Please click here to open the simulation for use in the following activity.
Comment: The Effect of Sample Size on Chi-Square
With other hypothesis tests, we have seen that sample size can affect the P-value and our conclusion. This is also true for chi-square. To illustrate this idea, we multiplied all of the counts in the Oklahoma data by 3.
Notice that the conditional percentages do not change, so the new “data” shows the same relationship between gender and drinking before driving. The probability that a driver under the age of 21 drinks alcohol before driving is still about 15.0% (279/1857). Males are still more likely to consume alcohol before driving (231/1443 = 16.0%) than are females (48/414 = 11.6%), with the same difference of 4.4% that we saw in the original data.

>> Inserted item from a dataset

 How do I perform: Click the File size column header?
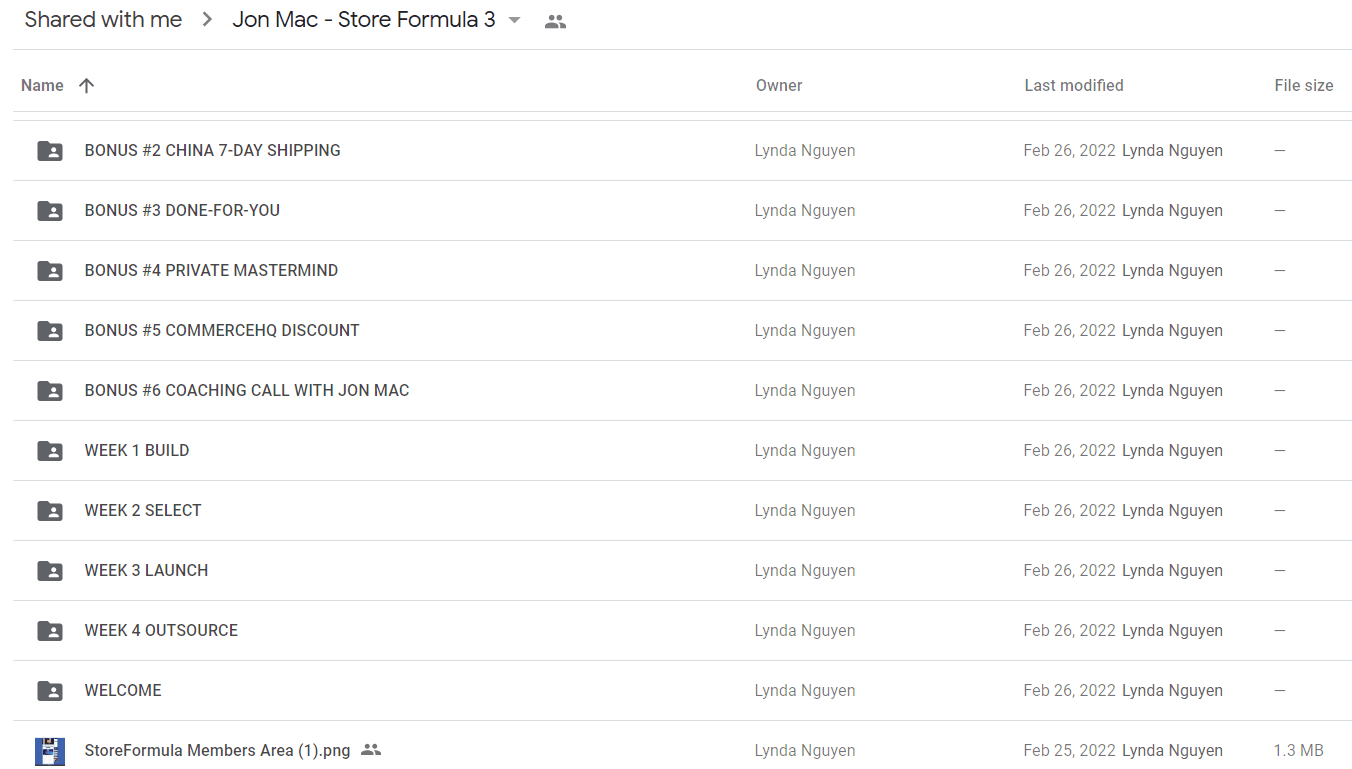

We used technology to find expected counts and the chi-square test statistic.
Notice that multiplying the observed counts by 3 also triples the expected counts and the chi-square value. This increase in the chi-square value gives a statistically significant P-value of 0.0267, which changes our conclusion. With this larger sample, the evidence is strong enough to reject the null hypothesis. We conclude that gender is associated with drinking alcohol before driving. The variables are dependent for drivers under the age of 21 in Oklahoma. With this sample size, the data provides evidence in support of the Oklahoma law that forbids sale of 3.2% beer to males and permits it to females with the goal of improving traffic safety.
What’s the point? We see once again that sample size affects the P-value in a hypothesis test. This means that a small sample may not detect a relationship that exists between two categorical variables in a population. Conversely, a large sample may indicate that a relationship is statistically significant on the basis of differences in observed and expected counts that are not important in a practical sense.